--- BEGIN Selected extract ---

Semantic wikis may well emerge as the killer application for the semantic web. In addition to the Semantic MediaWiki, which is an extension of the MediaWiki software that runs Wikipedia, Visual Knowledge has an offering that is being used to run the Metaland community. Many other semantic wikis are also being developed.

But there are still many people pushing forward with more conventional applications of semantics - search, integration and modeling, and it was these areas that were most visible at SemTech 2007.

Major Applications

The three major application areas seem to be emerging fastest are search, integration and modeling. It is anyone's guess which of these will gain traction first and I suspect that it is synergistic combinations that will have the most power - a search system based on multiple evolutionary models that draws information from a wide and changing set of semantically described web services, for example (easier to say than to actually do given the current state of the art).

Search

Given the huge amount of information delivered by the major search engines, and their success at spinning money, it is hardly surprising that a new generation of search tools, based on semantics, is attracting attention. And of course a number of these already exist. This is one area I track closely using CrowdTrust, so I won't recap everything here. Key players such as Zoom, Siderean and Radar were all at SemTech 2007.

--- END Selected extract ---
--- BEGIN Provided data ---

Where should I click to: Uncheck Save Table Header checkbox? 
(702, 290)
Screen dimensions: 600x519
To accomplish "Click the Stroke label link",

--- END Provided data ---

Directions for this task -
Answer these from the excerpt on semantic web applications:
1. What software is the Semantic MediaWiki an extension of?
2. Which three application areas are said to be emerging fastest?
3. Which key search players does the excerpt list as present at SemTech 2007?

The solution -
1. The MediaWiki software that runs Wikipedia.
2. Search, integration and modeling.
3. Zoom, Siderean and Radar.